El miedo es un amigo. En vez de enfrentarlo, tratemos de hacerlo hablar.

Hay miedos normales, y otros que son fobias, ataques de pánico, estados de ansiedad, o disfraces de otras dolencias. Ninguno carece de motivo.

Lucía tiene veinte años y vive en Buenos Aires. Su vida es normal. Sólo hay algo que la molesta: no puede viajar en subte. Le da rabia ese miedo: un subte es menos riesgoso y más rápido que un colectivo, y cuarenta veces más barato que un taxi. Sin embargo, cada vez que se ha visto obligada o se ha obligado a encarar un subte, todo le pega en el estómago: las escaleras mecánicas que toman posesión del transeúnte, los trenes vertiginosos, el chasquido de las puertas herméticas; y siente náuseas, las cosas pierden color, y trastabilla mareada, transpirando sudor frío.
Le han sugerido ejercicios para calmarse: observar a la gente, respirar hondo, oler un pañuelito perfumado, relajar los músculos, concentrarse en su celular… Es inútil.
Entonces Lucía decide tomar al toro por las astas. Consulta a un psicoanalista. Para su sorpresa, él toma en serio su miedo y le pregunta por qué se obstina en viajar en subte. Entonces Lucía se da cuenta de que, en realidad, lo que quiere es saber. ¿Qué sucede tras ese síntoma? Si la enoja, es que se siente desafiada.
El psicoanalista le sugiere que continúe; que “se deje hablar” acerca de lo que pasa por su mente. A ella se le ocurre que, después de todo, lo del subte no es tan importante; sólo le molesta no poder usarlo para ir a clase a la Facultad de Medicina, porque la dejaría casi en la puerta, y en minutos. “Así que estudiás Medicina”, comenta él. Ella se deja ir y asocia con su interés desde chiquita, cuando jugaba a la doctora antes que a la mancha o a la escondida. Recuerda entonces un maletín, lleno de cajitas, sobres, papeles, y lo que ahora identifica como placas radiográficas.
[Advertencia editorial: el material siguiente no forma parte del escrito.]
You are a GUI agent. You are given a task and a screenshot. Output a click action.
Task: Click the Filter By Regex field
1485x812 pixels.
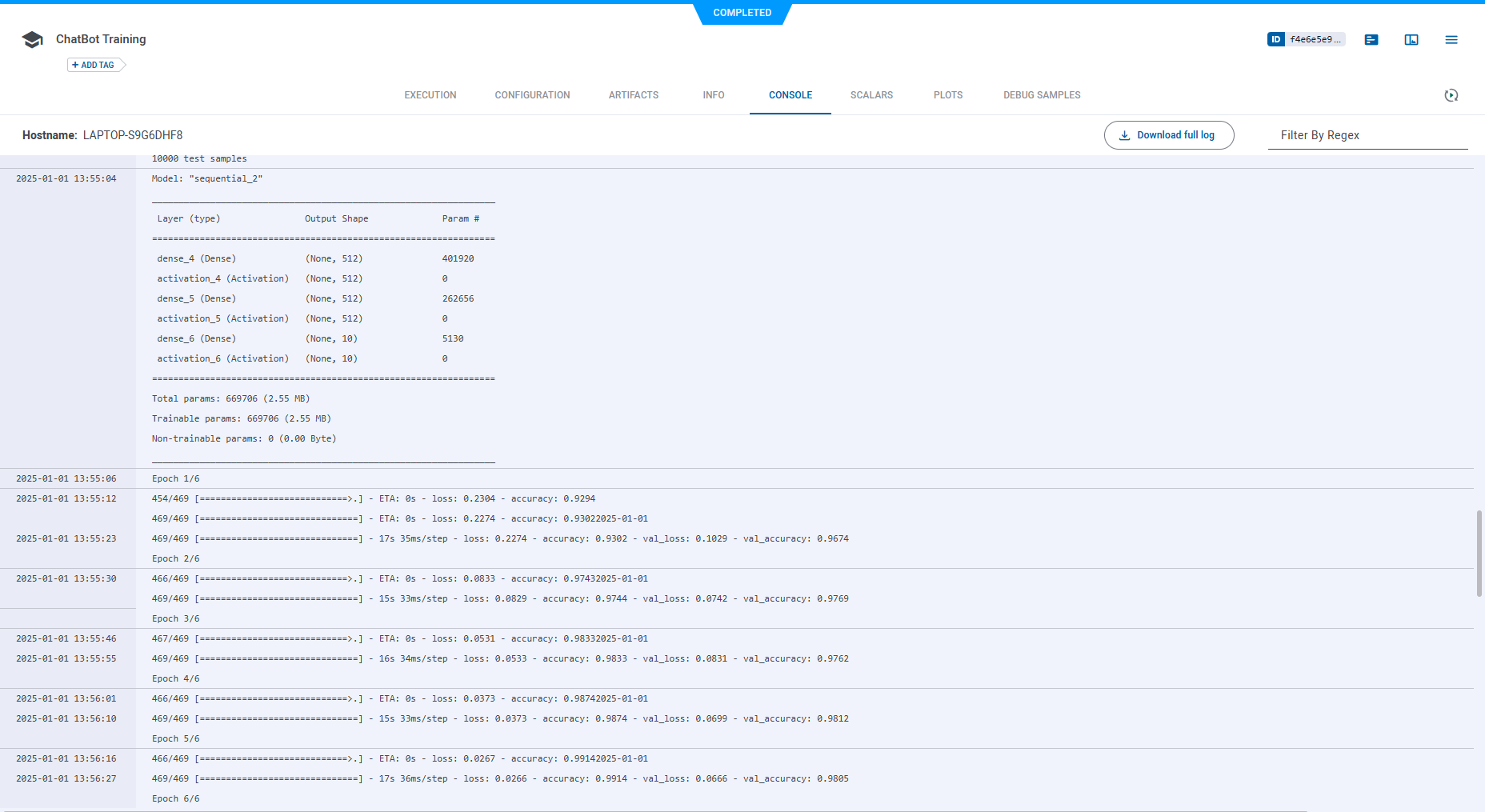click(1360, 135)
El tratamiento deriva, alejándose del motivo de consulta. Lucía quiere irse de casa de sus padres. La relación es buena; siempre la han cuidado, y la han sostenido en sus aprendizajes. Vive con su madre y su padre. Bueno, en realidad, su padrastro. El padre ha muerto, cuando ella era chiquita. Su padre —“bueno: mi padrastro”— apareció en casa tiempo después. No recuerda mucho. Nunca preguntó sobre aquella muerte, y su madre tampoco sacó el tema. “¿Y el maletín?”, pregunta el psicoanalista. “¿Qué maletín?”, responde Lucía. “Ah… No sé, creo que se perdió cuando nos mudamos, hace unos diez años. ¿A qué viene el maletín?” “Bueno: vos lo mencionaste, cuando hablabas de tus juegos de chiquita.”
Entonces se desencadenan intuiciones, recuerdos. Sí: hay preguntas fundamentales: ¿por qué, cómo murió su padre?, ¿qué actitud y qué papel jugó su madre frente a esa muerte?, ¿por qué jugaba Lucía con el maletín?, ¿quién y cómo era su padre?, ¿qué busca hacer Lucía con respecto a esa historia? ¿Por qué está estudiando Medicina?
Un mes más tarde, Lucía se ve envuelta en una animada charla a la salida de la Facultad; camina con sus amigos, entra con ellos en la boca del subte y, cuando quiere acordarse, está poniendo la tarjeta en el molinete y metiéndose con ellos en un vagón. La fobia ha empezado a aflojar. El descenso al subte ya no da tanto miedo, al mismo tiempo que el descenso a su historia y a sus decisiones inconscientes ha empezado a aclararse. El pacto familiar de silencio se debilita. Con él, el miedo al subte.
“El miedo no es zonzo”, dicen en el campo. Tienen razón.